The height of a point $P$ of the ellipse is given by the intersection of the two circles of equations $$\begin{cases} (x+d/2)^2 + y^2 = d_1^2\\ (x-d/2)^2 + y^2 = d_2^2 \end{cases}$$

where $(-d/2,0), (d/2,0)$ are the points where the strings are attached. And $d_1+d_2=a$ is a constant (the length of the string) larger than $d$. You're looking to the maximum of $y$ and want to prove that it is obtained when $x=0$.

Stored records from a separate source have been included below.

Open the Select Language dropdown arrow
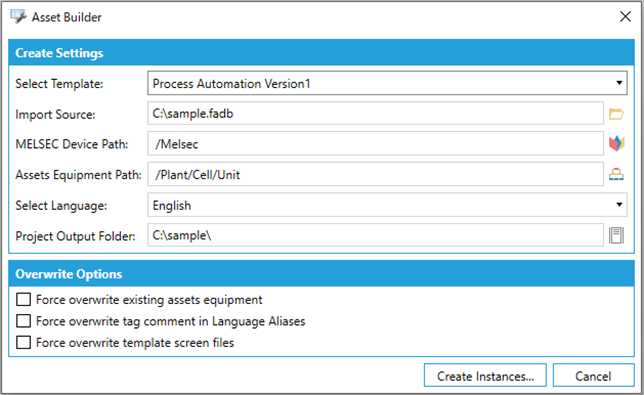 click(x=619, y=205)
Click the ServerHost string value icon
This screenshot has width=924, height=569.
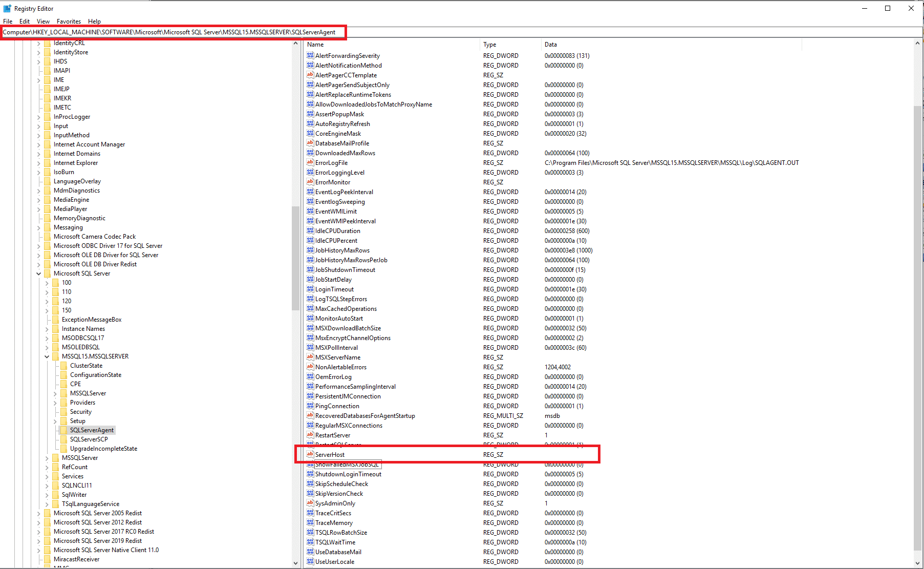(x=310, y=455)
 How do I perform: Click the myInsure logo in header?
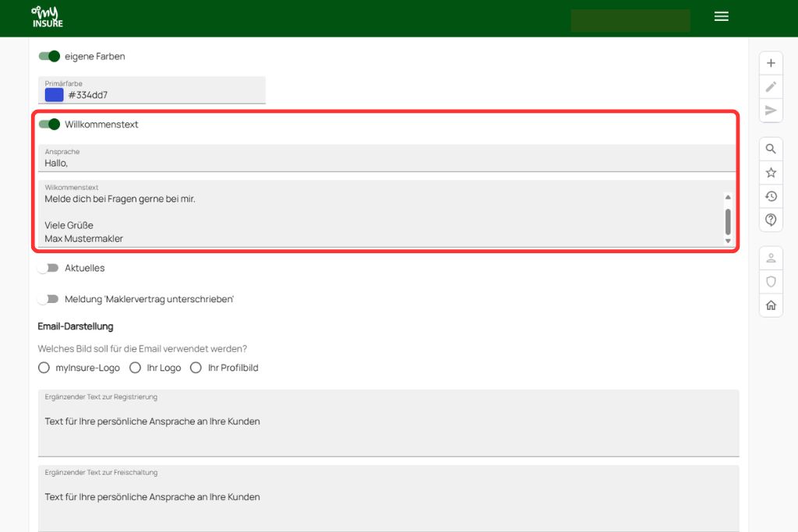click(x=47, y=17)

So $$f(x,y)=\sqrt{(x+d/2)^2 + y^2} + \sqrt{(x-d/2)^2 + y^2}=a$$

$y$ is implicitely defined through $f$ as a function of $x$. You have $$\begin{cases} \frac{\partial f}{\partial x} = \frac{x+d/2}{\sqrt{(x+d/2)^2 + y^2}} + \frac{x-d/2}{\sqrt{(x-d/2)^2 + y^2}} \\ \frac{\partial f}{\partial y} = \frac{y}{\sqrt{(x+d/2)^2 + y^2}} + \frac{y}{\sqrt{(x-d/2)^2 + y^2}} \end{cases}$$

The General formula for derivative of implicit function tells you that $$y^\prime(x) = - \frac{\frac{\partial f}{\partial x}}{\frac{\partial f}{\partial y}}$$ Therefore $y^\prime(x)$ vanishes when $\frac{\partial f}{\partial x}$ vanishes, that is for $x=0$ as desired. And in that case, $d_1^2=d_2^2=d^2/4+y^2 = a^2/4$.


One approach which is somewhat roundabout but avoids calculus would be:

First prove that an ellipse is a squished circle. This shows that the ellipse has a single unique highest point (because certainly a circle does, and squishing the $y$-coordinates uniformly everywhere doesn't change which points are higher than others).

However, if the point with distances $d_1$ and $d_2$ is highest, then by symmetry the point with distances $d_2$ and $d_1$ is just as high. And if $d_1\ne d_2$ they are different points and can't both be highest, a contradiction.